## What is required
A bare number is the expected answer: the count of lines in the records that contain the word "beside".

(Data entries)
'''

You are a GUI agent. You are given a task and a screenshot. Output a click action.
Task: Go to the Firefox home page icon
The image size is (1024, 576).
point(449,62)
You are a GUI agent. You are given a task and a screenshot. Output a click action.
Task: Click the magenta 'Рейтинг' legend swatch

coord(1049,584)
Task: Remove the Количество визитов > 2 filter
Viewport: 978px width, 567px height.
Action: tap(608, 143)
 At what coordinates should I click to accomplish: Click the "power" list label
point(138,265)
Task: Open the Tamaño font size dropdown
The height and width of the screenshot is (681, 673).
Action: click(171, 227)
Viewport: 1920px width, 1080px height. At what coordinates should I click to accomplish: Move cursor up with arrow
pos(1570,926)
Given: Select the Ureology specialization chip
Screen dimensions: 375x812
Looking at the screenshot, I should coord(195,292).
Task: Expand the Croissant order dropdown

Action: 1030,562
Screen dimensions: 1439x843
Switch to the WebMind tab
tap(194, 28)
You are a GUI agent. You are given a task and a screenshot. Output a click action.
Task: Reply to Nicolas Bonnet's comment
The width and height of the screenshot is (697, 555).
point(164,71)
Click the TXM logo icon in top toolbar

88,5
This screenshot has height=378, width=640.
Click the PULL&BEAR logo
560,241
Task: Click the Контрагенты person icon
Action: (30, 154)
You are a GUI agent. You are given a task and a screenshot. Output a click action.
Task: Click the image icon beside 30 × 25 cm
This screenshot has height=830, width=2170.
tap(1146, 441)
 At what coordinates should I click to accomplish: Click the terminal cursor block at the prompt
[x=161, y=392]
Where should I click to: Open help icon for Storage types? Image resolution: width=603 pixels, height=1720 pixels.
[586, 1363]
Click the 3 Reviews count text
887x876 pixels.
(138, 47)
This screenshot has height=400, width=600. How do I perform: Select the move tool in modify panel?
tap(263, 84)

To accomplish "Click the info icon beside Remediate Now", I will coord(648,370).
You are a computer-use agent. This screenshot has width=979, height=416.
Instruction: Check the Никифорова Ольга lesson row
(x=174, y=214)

'''

## Output of the task
2